Thursday, March 17, 2005
David says: To even begin exploration in hip hop, they must abandon the idea of "keepin' it real." For this one (possible imaginary) hip hop fan, only those with links to the mother tongue can be "real B-boys"; are the Japanese-only types "fake"?
Nick says: As for the "real b-boy" comment, it's one of the key elements of faking things that we fake authenticity rather than faking fakeness (whatever that might mean). So becoming a "real" b-boy by adding one more element is not inconsistent with still being a fake b-boy, and being quite aware of that fact, and perfectly happy with it. In fact, since b-boy is an 80s term, it would be possible to argue that even a black in the Bronx couldn't be a "real" b-boy today. Authenticity is slippery and relative, a receding horizon, and sometimes the only "guarantors" of authenticity are things completely external to the question of realness itself: my threat to beat you up if you doubt my authenticity, or your habit of thinking of me as "real", or an unthinking concensus about the "realness" of the thing concerned.

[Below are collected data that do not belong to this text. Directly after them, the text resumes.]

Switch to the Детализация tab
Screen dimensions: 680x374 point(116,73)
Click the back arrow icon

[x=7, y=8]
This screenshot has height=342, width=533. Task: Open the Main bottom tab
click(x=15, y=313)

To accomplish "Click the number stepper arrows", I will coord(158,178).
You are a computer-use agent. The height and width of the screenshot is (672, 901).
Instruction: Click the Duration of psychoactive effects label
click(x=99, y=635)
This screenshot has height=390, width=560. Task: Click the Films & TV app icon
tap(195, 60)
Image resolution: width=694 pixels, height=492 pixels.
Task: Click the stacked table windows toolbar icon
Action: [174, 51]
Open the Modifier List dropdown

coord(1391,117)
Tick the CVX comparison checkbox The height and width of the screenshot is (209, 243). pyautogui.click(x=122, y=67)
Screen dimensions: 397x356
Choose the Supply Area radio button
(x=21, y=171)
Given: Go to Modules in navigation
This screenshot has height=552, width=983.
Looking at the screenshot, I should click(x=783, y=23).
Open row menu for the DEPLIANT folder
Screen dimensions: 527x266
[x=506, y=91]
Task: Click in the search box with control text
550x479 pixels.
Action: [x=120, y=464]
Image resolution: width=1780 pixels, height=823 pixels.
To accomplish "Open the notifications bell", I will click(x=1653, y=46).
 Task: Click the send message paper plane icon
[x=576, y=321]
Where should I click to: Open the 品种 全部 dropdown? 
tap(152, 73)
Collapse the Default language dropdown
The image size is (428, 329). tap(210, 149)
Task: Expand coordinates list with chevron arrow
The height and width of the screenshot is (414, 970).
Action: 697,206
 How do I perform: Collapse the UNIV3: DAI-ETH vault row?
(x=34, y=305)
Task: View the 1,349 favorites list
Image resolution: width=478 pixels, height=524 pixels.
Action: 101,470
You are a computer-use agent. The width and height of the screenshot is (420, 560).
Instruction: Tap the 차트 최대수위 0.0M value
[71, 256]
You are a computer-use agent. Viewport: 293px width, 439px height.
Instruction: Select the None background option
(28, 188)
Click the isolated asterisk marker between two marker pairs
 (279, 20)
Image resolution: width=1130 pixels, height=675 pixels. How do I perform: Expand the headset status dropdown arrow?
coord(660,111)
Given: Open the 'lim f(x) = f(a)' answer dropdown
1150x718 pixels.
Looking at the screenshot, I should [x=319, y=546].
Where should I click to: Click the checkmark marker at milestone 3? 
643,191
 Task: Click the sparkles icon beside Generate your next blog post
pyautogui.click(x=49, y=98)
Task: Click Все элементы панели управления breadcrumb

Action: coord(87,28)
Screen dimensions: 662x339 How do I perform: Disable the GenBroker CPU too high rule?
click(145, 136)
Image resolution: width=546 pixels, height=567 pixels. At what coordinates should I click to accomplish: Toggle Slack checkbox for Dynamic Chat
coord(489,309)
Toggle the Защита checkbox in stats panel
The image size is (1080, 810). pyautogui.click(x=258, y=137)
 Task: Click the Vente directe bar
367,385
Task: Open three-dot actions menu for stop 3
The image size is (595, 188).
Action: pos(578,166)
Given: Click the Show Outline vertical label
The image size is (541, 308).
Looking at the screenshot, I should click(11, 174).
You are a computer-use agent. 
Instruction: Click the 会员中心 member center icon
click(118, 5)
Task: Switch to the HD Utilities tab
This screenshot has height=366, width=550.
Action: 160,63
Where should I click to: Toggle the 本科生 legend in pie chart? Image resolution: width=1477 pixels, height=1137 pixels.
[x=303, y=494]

David says: I know that you don't believe in authenticity, but there are some Philistines out there who still believe it's a real functioning thing and use it to guard against the barbarians. Whether the B-boys in the Bronx are "real" or not, what if some Japanese still believe they are "real"?
Nick says: Personally, I think the whole point of the idea of superflatness is that it's very, very literal. A superflat social system must be horizontal. Superflat art must recognize no distinctions between high and low. A superflat character must look, well, flat.
And I say: So something that is Superflat must be super-flat. Something that is hip-hop (according to this logic) is required to be super-BLACK and/or kick your ass? That doesn't sound too hard...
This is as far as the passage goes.